──────── Provided text ────────

As wetlands disappeared, it became apparent that they had been performing important functions. They provide habitat for waterfowl and other wildlife, store water to prevent flooding, and recharge groundwater supplies. Filling wetlands with trash, which had been a common practice at the time, turned out to be a bad idea because it resulted in water pollution and unstable building sites on top of the dumps. Slowly people came to see wetlands as an amenity, rather than as “just a swamp.” Between the 1970s and the 1990s, governments began to protect wetlands.
Minnetonka was spared much of the wetland destruction that went on in the heavily agricultural areas and the central cities. Our wetlands were able to hang on until we could really appreciate them! Now they are a major component of the open space in the city.
- What is a wetland?
- Wetlands are shallow depressions, not deeper than six and a half feet, which generally lie in the lowest part of the surrounding landscape. There are eight different types of wetlands in the state, which generally have three things in common. They have vegetation that is adapted to growing in wet environments, like rushes, sedges, wildflowers, and certain trees and shrubs. They have hydric soils or those soils that are normally saturated or wet. They have water at or near the soil surface.
- Could one of these be on your property?
- Some wetlands look like grassy, wild areas, wet in the spring that are dry in summer, while others may be a woodland forest where the soil feels a little soft or spongy when you walk on it. Wetlands can also have areas of open water with a fringe of wetland vegetation like cattails and rushes. The following photos illustrate some examples of wetlands.
- Photos courtesy of Applied Ecological Services Inc.
- Should you care about wetlands?
When you think of a wetland you may think of a swampy, mucky, mosquito-filled, wet area. Although some of these characteristics may be true, wetlands are much more then that. Wetlands provide us with many benefits. They are a valuable part of our landscape. If you have a wetland on your property you will want to be aware of it so you can offer it the protection it deserves. After all, wetlands protect us.
Wetlands protect our drinking water by filtering nutrients and pollutants before they seep into the groundwater. They protect our ability to swim in lakes and canoe the Minnehaha Creek because they filter contaminants and help absorb excess nutrients that are responsible for algae blooms. They protect our homes and businesses from flooding by acting like a sponge and absorbing excess amounts of water during spring snow melt and heavy rains. They allow us to experience wildlife right in our own back yard or neighborhood by providing the habitat for amphibians, reptiles, ducks and other migratory bird life. Wetlands also offer us a place to experience peace and quiet in this fast paced world we live in.

────────

> **Given request 1**
From the wetlands passage, list the three things that wetlands in the state generally have in common.
The wetlands passage and the entries after it are separate material.

──────── Data lines ────────

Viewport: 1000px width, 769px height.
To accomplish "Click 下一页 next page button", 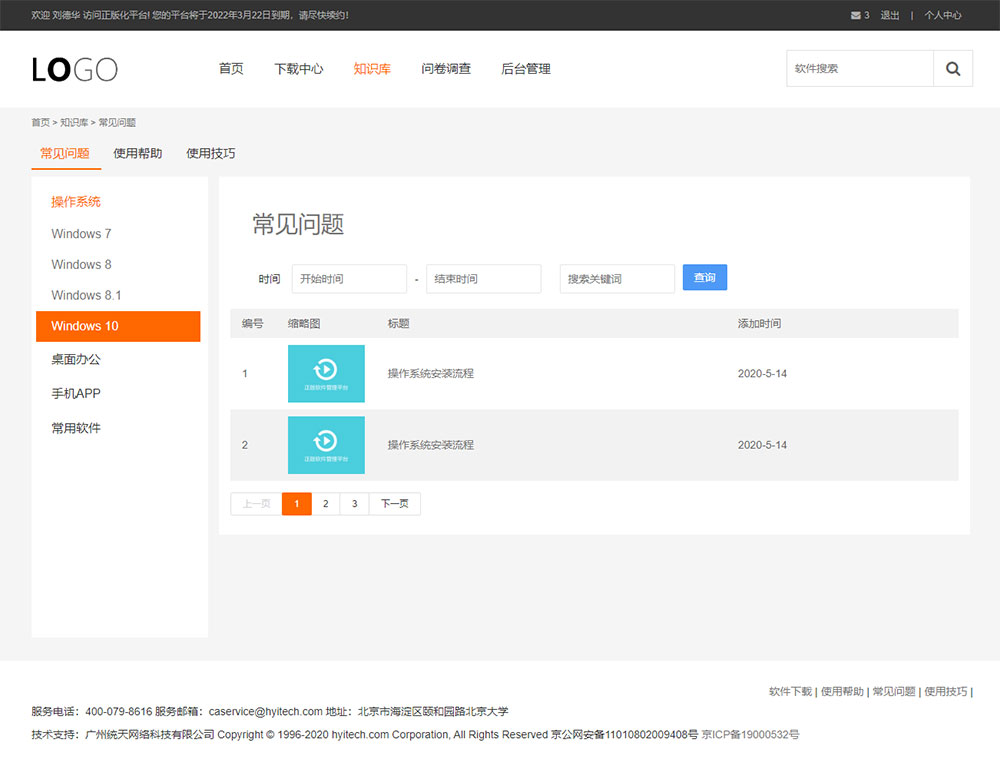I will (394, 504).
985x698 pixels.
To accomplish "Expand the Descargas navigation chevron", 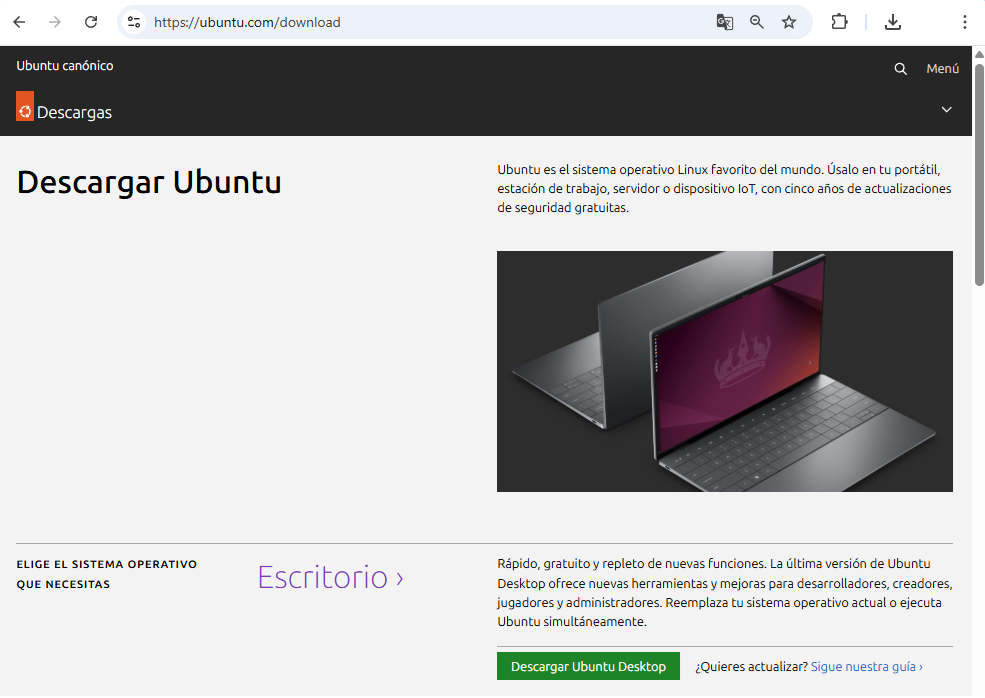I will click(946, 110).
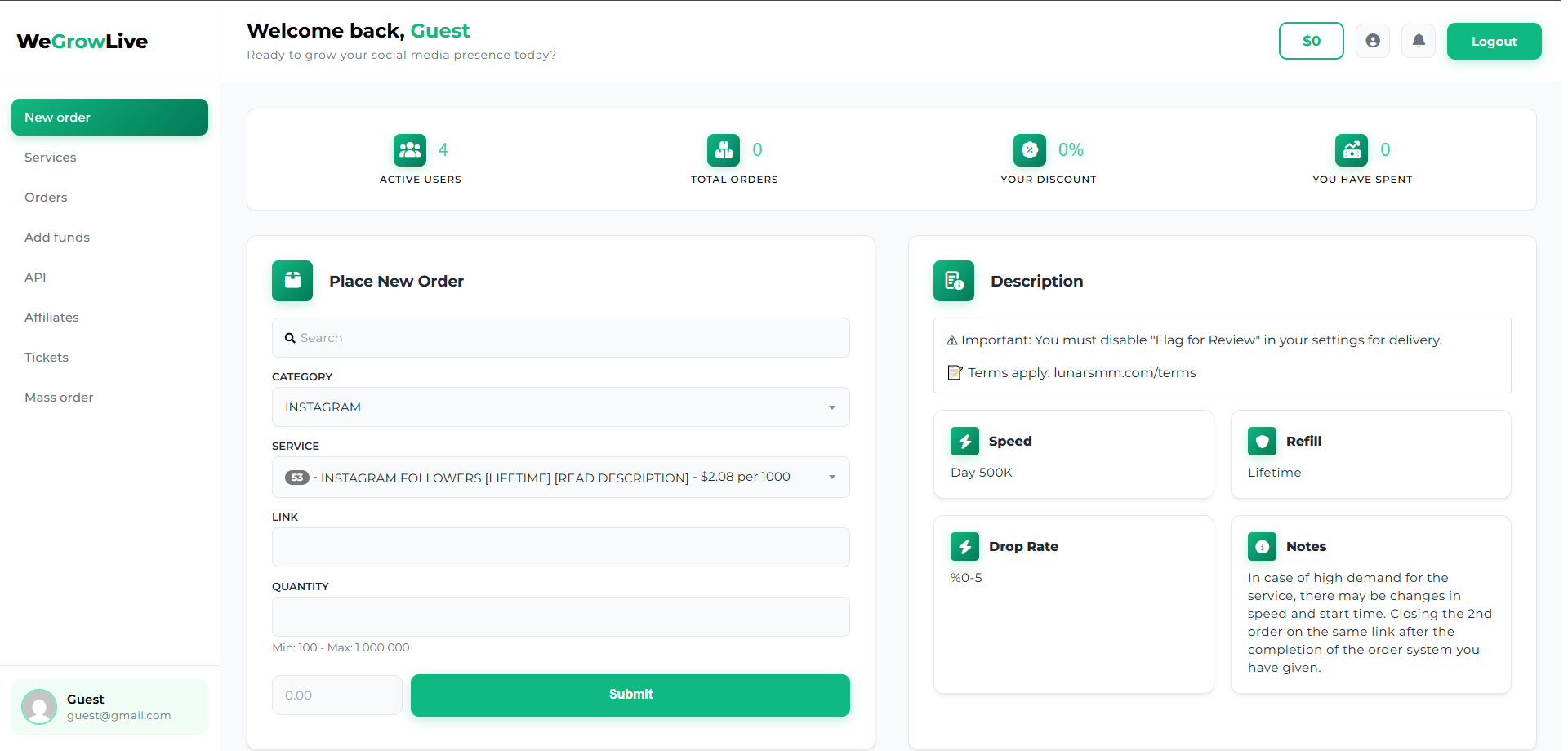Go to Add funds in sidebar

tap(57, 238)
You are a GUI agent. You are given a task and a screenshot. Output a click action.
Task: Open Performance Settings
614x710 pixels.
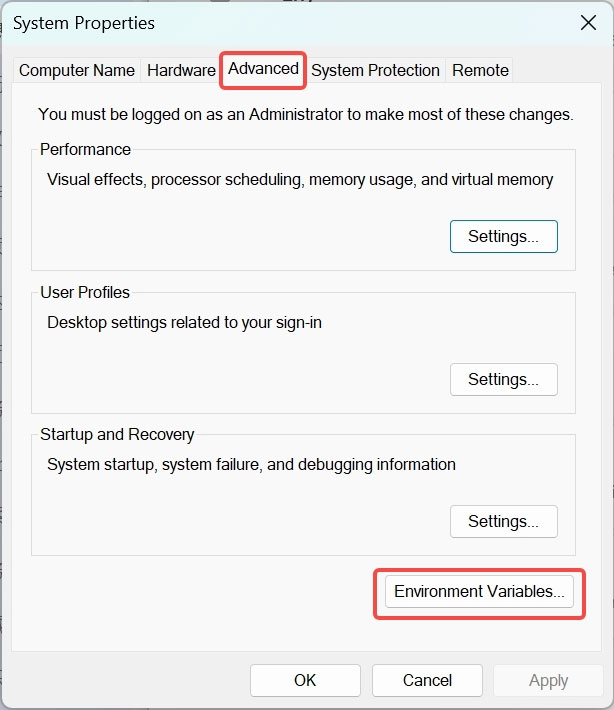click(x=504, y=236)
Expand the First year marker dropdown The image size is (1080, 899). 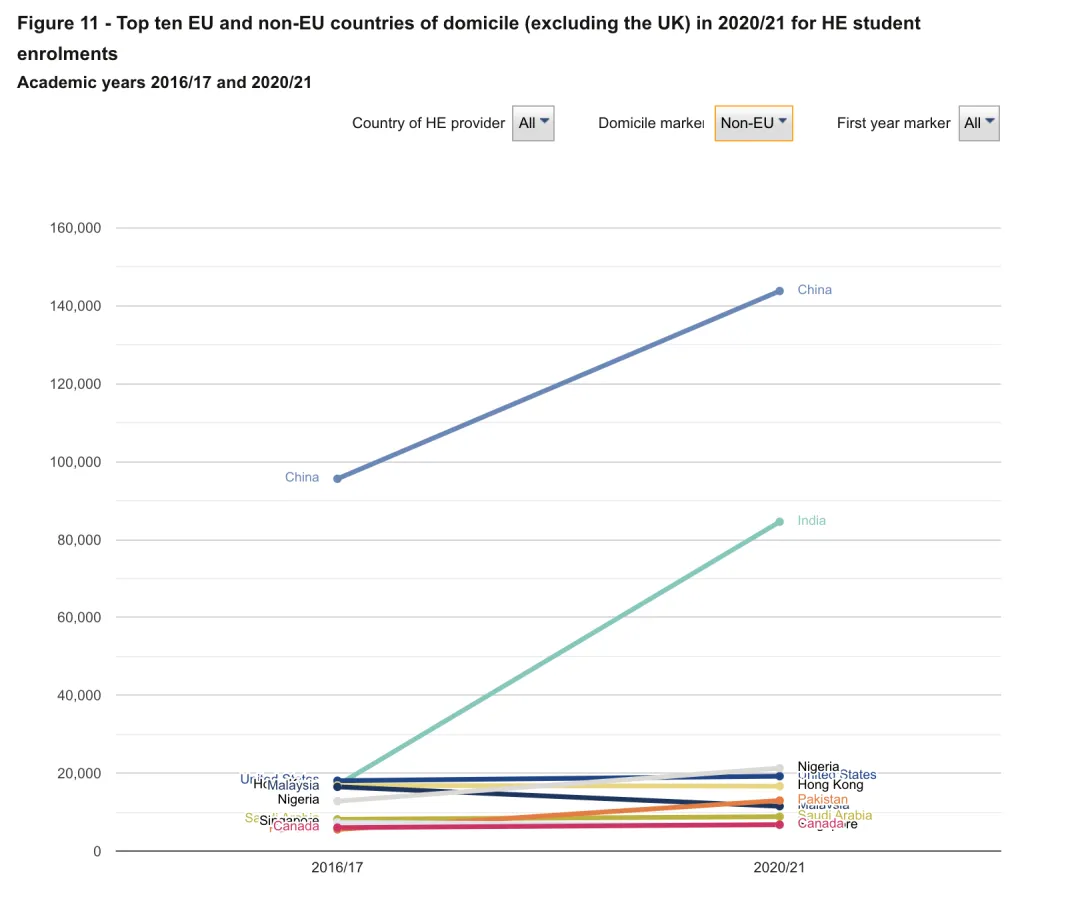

────────

> **Given request 2**
Repeat everything in the entries from the line containing "You are a GUI" down through the last line of the entries, leaving out the pictures.

> **Complete response 1**
- Vegetation adapted to growing in wet environments, such as rushes, sedges, wildflowers, and certain trees and shrubs
- Hydric soils, which are normally saturated or wet
- Water at or near the soil surface

> **Complete response 2**
You are a GUI agent. You are given a task and a screenshot. Output a click action.
Task: Open Performance Settings
614x710 pixels.
click(x=504, y=236)
Expand the First year marker dropdown The image size is (1080, 899). 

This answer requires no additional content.